"But it isn't decent to leave you here alone, when you've got folks that can take care of you. What will people think? It places us in an awfully awkward position."

"They will simply think that I have chosen to remain in my own house, Ellen. I don't see anything strange or indecent about that."

Julia Cloud had turned about, and was facing her sister calmly now. Her quiet voice seemed to irritate Ellen.

"What nonsense!" she said sharply. "How exceedingly childish, letting yourself be ruled by whims, when common sense must show you that you are wrong. I wonder if you aren't ever going to be a woman."

Ellen said this word "woman" as if her sister had already passed into the antique class and ought to realize it. It was one of the things that hurt Julia Cloud to realize that she was growing old apparently without the dignity that belonged to her years, for they all talked to her yet as if she were a little child and needed to be managed. She opened her lips to speak, but thought better of it, and shut them again, turning back to the window and the gray, sodden landscape.
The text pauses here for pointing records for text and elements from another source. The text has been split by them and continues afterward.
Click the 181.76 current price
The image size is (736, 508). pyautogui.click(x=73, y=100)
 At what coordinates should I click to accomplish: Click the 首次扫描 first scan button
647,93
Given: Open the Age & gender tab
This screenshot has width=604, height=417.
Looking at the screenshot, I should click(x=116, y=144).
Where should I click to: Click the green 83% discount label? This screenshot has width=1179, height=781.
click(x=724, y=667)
"Well, as I said before, you're a very foolish woman; and you'll soon find it out. I shall have to go and leave you to the consequences of your folly. I'm sure I don't know what Herbert will say when he finds out how you've scorned his kindness. It isn't every brother-in-law would offer--yes, offer, Julia, for I never even suggested it--to take on extra expense in his family. But you won't see your ingratitude if I stand here and talk till doomsday; so I'm going back to my children. If you come to your senses, you can ride out with Boyce Bains to-morrow afternoon. Good-by, and I'm sure I hope you won't regret this all your life."
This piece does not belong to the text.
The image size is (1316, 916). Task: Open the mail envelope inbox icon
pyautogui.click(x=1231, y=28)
Julia walked to the door with her sister, and stood watching her sadly while she climbed into her smart little Ford and skillfully steered it out of the yard and down the road. The very set of her shoulders as she sailed away toward home was disapproving.
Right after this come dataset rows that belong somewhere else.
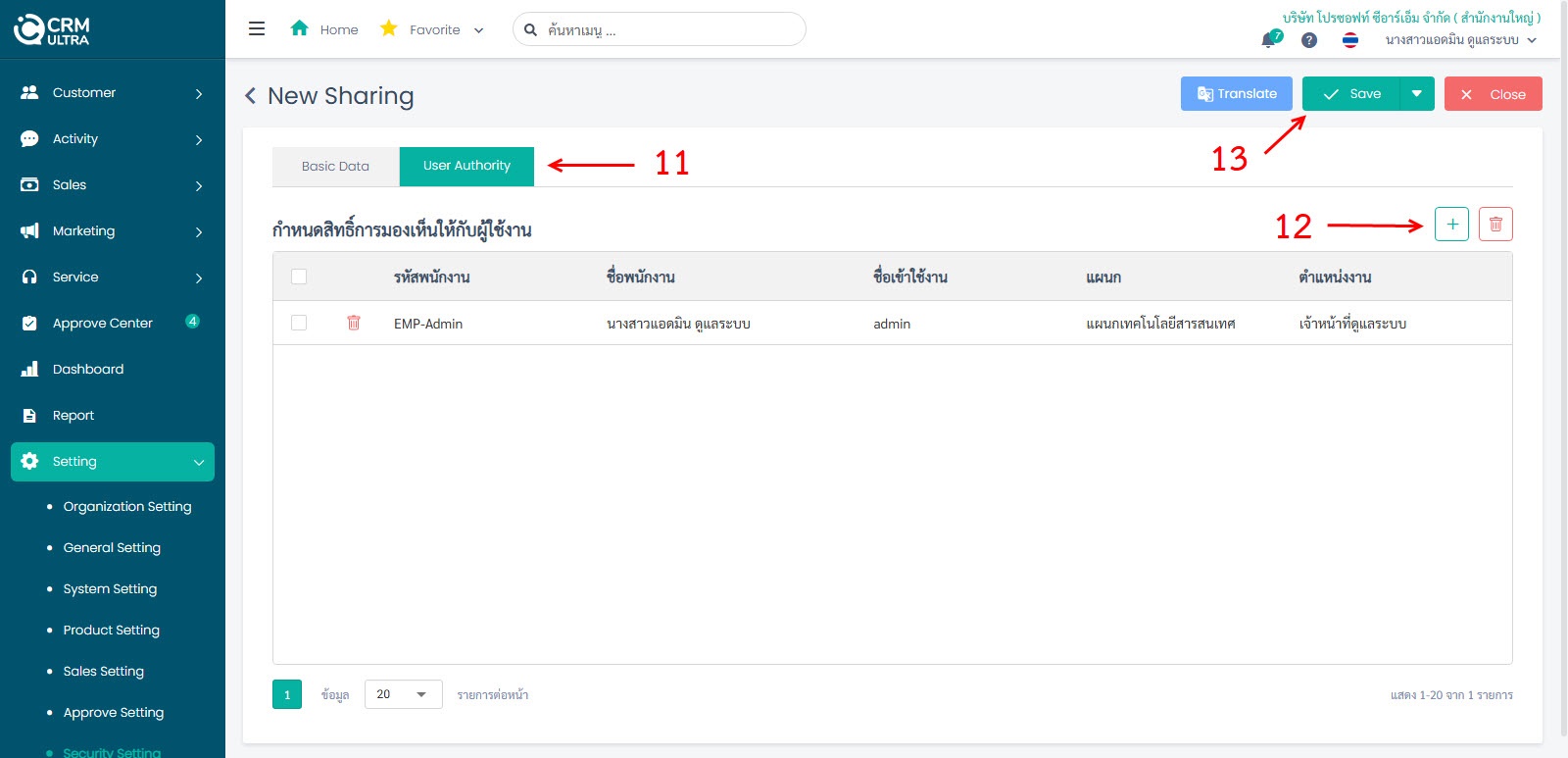Open the notification bell icon
The height and width of the screenshot is (758, 1568).
coord(1269,40)
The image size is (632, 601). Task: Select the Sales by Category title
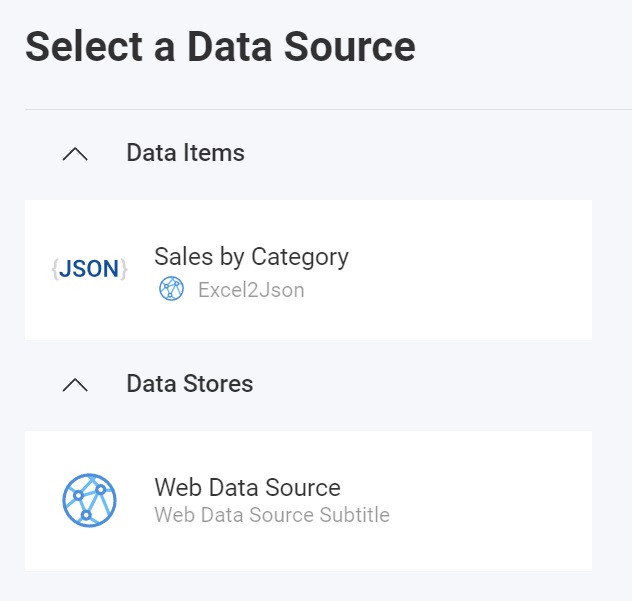click(251, 257)
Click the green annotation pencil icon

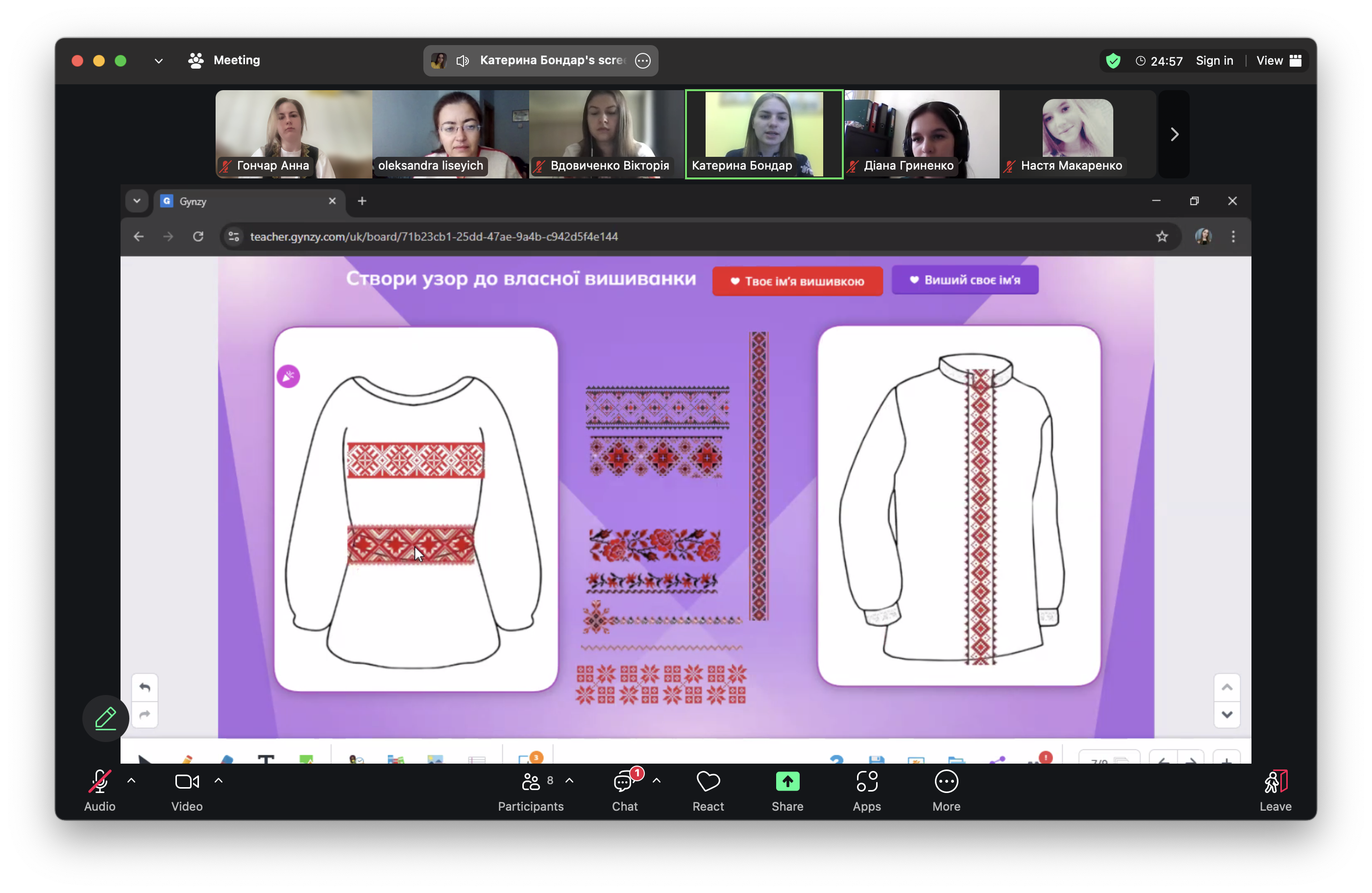[x=105, y=719]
With a sigh of relief Julia Cloud shut the door and went back to her window and the dreary landscape. It was time for a sunset, but the sky was leaden. There Would be nothing but grayness to look at, grayness in front of her, grayness behind in the dim, silent room. It was like her life, her long, gray life, behind and ahead. All her life she had had to serve, and see others happy. First as a child, the oldest child. There had been the other children, three brothers and Ellen. She had brought them all up, as it were, for the mother had always been delicate and ailing. She had washed their faces, kissed their bruises, and taken them to school. She had watched their love-affairs and sent them out into the world one by one. Two of the brothers had come home to die, and she had nursed them through long months. The third brother married a wealthy girl in California, and never came home again except on flying visits. He was dead now, too, killed in action in France during the first year of the Great War. Then her father had been thrown from his horse and killed; and she had borne the burden for her mother, settled up the estate, and made both ends meet somehow, taking upon herself the burden of the mother, now a chronic invalid. From time to time her young nieces and nephews had been thrust upon her to care for in some home stress, and always she had done her duty by them all through long days of mischief and long nights of illness. She had done it cheerfully and patiently, and had never complained even to herself. Always there had been so much to be done that there had been no time to think how the years were going by, her youth passing from her forever without even a glimpse of the rose-color that she supposed was meant to come into every life for at least a little while.